Gene loss within the SpyCI. The SpyCIM4 element is integrated within the MMR operon, between mutL and mutS (red arrows), and comprises 25 genes at full-length (as in MGAS10750) in the genomes of M4_complete isolates. In the genomes of M4_degraded isolates, including MEW427, the SpyCI element consists of only 11 genes, representing ~56 % gene loss.
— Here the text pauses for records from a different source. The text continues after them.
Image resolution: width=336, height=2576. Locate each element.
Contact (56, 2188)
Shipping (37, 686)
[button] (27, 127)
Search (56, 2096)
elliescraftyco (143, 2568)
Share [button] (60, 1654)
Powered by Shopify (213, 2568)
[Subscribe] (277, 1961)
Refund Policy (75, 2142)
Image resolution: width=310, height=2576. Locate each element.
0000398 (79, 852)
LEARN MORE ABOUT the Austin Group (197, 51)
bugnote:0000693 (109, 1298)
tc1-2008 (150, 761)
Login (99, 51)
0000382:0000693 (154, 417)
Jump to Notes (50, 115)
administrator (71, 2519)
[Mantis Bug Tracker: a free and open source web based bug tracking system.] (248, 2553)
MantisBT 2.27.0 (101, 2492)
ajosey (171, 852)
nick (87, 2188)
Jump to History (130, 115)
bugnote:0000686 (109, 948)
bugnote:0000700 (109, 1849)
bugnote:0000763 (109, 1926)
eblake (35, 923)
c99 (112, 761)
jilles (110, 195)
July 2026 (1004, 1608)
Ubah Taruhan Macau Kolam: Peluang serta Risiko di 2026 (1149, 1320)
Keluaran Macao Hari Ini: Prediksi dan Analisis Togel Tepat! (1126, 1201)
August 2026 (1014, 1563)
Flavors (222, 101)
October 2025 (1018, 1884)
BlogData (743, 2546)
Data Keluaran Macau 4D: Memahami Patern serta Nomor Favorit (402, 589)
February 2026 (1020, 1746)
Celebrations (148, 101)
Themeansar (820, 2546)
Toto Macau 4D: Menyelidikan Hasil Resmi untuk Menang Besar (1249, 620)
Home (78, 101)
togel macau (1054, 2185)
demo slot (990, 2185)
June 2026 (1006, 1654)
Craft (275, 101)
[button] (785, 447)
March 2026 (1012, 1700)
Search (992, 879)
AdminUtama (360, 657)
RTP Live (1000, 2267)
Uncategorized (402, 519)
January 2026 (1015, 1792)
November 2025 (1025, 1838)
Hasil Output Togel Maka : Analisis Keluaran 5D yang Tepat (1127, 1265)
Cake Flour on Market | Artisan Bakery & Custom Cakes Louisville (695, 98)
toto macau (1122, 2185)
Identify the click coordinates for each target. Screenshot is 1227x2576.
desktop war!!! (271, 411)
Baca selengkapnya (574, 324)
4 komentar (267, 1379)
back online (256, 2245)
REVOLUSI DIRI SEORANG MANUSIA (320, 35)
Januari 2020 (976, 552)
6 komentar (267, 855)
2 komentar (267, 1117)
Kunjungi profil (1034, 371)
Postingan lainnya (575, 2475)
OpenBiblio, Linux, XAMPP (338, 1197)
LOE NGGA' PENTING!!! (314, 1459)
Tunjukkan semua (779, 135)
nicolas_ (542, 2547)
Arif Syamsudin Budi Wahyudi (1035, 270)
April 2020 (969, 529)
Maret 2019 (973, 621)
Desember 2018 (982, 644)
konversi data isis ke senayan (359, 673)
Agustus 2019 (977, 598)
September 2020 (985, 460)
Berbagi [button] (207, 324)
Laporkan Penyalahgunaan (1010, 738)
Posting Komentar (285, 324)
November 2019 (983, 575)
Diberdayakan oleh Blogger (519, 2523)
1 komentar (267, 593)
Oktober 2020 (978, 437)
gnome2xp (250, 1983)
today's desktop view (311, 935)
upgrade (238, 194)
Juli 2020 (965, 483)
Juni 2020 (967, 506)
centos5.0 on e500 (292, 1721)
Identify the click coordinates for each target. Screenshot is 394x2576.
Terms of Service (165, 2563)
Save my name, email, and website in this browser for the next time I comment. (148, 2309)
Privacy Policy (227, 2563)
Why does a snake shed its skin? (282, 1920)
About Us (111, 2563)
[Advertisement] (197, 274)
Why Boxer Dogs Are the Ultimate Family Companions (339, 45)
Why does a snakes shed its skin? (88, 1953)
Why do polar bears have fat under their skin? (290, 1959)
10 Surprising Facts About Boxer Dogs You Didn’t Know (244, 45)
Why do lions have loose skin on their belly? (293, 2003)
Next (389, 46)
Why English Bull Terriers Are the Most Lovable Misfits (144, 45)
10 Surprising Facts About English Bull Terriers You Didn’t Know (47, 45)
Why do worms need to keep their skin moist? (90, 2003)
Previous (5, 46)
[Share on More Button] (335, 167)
The pattern of degradation was common to all M4_degraded. The SpyCI of BSAC_bs1802 is not shown, as this isolate contains a different SpyCI. Locus numbers for some genes are provided above and below; MEW427 is annotated in increments of five. The asterisks indicate an additional gene that was present but not included in the reference annotation. Colours represent predicted gene function according to the key.

Fig. 5.

Lineages within the emm4 population. Genome sequence data from 223 isolates were obtained and mapped against the reference genome MGAS10750 (black square) and 4994 concatenated core SNPs (excluding prophage and SpyCI regions) used to generate a maximum-likelihood phylogenetic tree. The second reference isolate MEW427 was also included (black triangle). Data comprised genomes from ABCs (USA) isolates (blue circles, n=48) [44], Canadian isolates (light blue circles, n=8) [45, 46], PHE (UK) isolates (red circles, n=153) [27, 47], as well as isolates from Cambridgeshire (CUH, UK) (pink circles, n=4) [48] and BSAC isolates (brown circles, n=10). Isolates in red and dark blue were obtained around a similar time period (2014–2015), but from either the UK (red) or the USA (blue). Two broad lineages exist, either associated with MEW427 (shaded grey) or MGAS10750 (unshaded). A small lineage was also identified (dotted line circle) and these isolates are all from the UK. Bar, number of substitutions per site.